Por su parte, el gobernador de Cundinamarca, Jorge Emilio Rey, Se destacó que la viabilidad ambiental otorgada a la Troncal de Los Andes resulta trascendental para avanzar en la proyección de la infraestructura vial en la Sabana Centro. Según explicó, se trata de una obra largamente esperada que permitiría retomar un corredor estratégico, con la construcción de una variante que conectar la vía concesionada departamental Devisab con la Autopista Norte, lo que ayudaría a descongestionar la avenida Pradilla, en el municipio de Chía, ya fortalecer la infraestructura de transporte de la Sabana Centro y Occidente.

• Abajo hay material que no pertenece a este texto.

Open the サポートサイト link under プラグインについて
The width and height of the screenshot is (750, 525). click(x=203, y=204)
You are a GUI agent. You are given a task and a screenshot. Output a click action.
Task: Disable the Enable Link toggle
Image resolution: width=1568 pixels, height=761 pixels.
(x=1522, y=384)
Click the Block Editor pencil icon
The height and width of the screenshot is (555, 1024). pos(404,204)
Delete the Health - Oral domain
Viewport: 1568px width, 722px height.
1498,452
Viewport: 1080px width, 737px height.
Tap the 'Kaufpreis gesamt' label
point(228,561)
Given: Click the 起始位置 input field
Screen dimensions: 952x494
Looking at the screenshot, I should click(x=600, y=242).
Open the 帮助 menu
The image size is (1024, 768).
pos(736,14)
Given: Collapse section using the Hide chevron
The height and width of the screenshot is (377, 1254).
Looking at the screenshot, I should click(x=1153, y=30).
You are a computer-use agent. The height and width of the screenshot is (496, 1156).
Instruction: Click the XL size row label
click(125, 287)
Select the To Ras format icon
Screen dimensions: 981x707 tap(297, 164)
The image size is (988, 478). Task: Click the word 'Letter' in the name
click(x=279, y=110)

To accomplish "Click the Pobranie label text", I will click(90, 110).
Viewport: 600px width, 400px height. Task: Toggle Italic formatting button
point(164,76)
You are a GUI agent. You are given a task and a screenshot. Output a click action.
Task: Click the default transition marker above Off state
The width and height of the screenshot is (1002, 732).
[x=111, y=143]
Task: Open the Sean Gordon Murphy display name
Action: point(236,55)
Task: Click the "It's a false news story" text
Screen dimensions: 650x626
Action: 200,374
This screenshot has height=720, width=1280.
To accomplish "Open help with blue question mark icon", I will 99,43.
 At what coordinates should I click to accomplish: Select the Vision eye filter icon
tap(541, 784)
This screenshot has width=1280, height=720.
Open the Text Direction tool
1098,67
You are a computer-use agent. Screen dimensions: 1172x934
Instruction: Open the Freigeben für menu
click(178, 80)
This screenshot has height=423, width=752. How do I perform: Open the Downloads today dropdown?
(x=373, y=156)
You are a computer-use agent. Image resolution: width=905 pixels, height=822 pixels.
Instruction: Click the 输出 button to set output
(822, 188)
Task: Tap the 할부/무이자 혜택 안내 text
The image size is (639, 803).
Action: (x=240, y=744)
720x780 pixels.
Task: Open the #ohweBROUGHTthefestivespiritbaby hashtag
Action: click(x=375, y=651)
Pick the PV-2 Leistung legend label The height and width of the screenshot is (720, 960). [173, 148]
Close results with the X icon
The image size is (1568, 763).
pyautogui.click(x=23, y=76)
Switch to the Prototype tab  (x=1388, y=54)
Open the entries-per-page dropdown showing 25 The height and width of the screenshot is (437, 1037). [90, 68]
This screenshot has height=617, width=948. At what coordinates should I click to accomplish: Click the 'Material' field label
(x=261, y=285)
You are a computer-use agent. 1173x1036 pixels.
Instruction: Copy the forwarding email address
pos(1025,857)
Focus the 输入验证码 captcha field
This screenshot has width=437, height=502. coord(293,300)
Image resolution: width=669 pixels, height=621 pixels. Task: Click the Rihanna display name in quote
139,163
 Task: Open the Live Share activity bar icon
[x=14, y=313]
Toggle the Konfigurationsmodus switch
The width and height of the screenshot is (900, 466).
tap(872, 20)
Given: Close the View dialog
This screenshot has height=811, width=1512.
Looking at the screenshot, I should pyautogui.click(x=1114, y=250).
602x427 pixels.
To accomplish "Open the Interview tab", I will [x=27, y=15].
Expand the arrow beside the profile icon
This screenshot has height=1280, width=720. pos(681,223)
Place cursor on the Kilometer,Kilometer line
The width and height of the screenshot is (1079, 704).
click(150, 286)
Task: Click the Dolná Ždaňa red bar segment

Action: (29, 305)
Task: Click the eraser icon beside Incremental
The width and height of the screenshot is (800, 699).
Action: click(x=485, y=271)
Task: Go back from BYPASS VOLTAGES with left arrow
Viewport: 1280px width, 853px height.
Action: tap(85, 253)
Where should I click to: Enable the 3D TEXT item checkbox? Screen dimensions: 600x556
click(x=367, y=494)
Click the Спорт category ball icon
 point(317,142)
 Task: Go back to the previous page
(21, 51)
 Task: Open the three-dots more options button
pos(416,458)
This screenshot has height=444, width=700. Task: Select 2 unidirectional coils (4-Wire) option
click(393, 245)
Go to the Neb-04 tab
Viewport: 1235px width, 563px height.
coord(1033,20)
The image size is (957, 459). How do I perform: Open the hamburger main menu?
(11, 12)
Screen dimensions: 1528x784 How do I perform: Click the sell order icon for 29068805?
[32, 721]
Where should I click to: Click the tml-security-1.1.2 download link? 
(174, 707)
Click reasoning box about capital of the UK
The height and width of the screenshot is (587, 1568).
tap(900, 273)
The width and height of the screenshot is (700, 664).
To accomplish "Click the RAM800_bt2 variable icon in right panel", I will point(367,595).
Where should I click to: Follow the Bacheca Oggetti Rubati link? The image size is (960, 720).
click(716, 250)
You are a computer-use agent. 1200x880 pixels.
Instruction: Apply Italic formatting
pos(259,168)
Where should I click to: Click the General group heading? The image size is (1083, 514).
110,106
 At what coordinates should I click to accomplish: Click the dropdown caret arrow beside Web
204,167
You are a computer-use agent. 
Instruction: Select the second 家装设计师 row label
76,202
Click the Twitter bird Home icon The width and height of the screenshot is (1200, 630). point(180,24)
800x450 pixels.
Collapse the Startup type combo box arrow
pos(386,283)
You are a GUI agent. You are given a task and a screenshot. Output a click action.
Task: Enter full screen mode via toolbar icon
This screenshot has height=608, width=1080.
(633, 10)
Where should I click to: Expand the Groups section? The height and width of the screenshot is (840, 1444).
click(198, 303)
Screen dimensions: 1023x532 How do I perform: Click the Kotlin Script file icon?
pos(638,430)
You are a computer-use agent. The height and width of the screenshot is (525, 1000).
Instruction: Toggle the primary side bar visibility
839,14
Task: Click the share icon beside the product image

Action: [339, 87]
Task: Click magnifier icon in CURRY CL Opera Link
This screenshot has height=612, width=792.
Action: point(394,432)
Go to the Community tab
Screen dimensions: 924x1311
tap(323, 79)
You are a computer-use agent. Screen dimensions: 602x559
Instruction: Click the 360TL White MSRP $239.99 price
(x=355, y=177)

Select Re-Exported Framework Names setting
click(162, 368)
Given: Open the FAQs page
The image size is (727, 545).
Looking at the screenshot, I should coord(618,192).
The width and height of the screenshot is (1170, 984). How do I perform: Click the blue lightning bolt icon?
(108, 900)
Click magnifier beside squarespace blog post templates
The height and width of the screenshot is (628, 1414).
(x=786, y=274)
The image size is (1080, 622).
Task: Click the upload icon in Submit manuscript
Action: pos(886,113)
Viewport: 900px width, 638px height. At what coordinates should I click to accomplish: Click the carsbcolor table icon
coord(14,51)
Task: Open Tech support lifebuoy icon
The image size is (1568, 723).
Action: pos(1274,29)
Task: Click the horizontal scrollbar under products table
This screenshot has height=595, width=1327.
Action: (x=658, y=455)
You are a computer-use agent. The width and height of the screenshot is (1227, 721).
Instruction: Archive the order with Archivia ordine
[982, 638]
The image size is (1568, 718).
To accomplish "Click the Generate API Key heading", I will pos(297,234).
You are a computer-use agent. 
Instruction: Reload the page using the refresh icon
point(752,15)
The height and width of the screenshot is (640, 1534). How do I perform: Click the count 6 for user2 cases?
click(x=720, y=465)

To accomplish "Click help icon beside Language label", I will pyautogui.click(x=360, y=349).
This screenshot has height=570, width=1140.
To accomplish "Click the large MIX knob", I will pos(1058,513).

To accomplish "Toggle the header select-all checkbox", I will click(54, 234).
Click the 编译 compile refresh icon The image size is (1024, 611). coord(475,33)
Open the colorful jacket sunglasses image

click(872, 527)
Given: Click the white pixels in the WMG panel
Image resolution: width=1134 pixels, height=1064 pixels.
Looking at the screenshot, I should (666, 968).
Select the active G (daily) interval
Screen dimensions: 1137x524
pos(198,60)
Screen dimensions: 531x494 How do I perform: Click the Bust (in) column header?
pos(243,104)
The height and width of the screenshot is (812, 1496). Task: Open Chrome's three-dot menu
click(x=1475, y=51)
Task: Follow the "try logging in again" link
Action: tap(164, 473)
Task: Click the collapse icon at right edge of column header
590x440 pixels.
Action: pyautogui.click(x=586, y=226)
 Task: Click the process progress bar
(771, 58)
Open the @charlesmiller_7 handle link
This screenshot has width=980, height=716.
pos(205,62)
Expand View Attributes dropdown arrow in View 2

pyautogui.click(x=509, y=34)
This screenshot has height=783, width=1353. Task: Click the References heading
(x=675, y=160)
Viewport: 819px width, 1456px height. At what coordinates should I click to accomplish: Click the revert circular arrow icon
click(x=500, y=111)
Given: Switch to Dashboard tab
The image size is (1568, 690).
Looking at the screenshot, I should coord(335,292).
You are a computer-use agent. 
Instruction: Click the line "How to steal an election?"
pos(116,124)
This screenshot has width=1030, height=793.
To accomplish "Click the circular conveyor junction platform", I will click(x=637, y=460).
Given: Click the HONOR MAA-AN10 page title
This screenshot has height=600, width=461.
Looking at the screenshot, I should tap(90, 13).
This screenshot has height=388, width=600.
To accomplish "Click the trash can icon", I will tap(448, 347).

El mandatario departamental agregó que, de manera paralela, la Gobernación se encuentra en la etapa final de estructuración de los estudios y diseños de una doble calzada que iría desde el costado sur de la variante de Cota hasta su integración con la Troncal de Los Andes. Esta interconexión, precisamente, tendría una longitud aproximada de ocho kilómetros y permitiría mejorar de forma sustancial la capacidad y continuidad del corredor vial.
Asimismo, señaló que a esta doble calzada entre Cota y Chía, a la altura de la variante de Cota, se proyecta la extensión de la avenida Suba–Cota, cuyos diseños en el tramo correspondiente a Cundinamarca ya se encuentran desarrollados a nivel de detalle.
Para el gobernador, interconectar la concesión Devisab con la avenida Suba–Cota en doble calzada y llevarla hasta la Autopista Norte, con conexión a la altura de la Troncal de Los Andes, permitiría consolidar un circuito vital para la integración Bogotá–Región, al tiempo que dinamizaría el turismo, la inversión y la generación de empleo.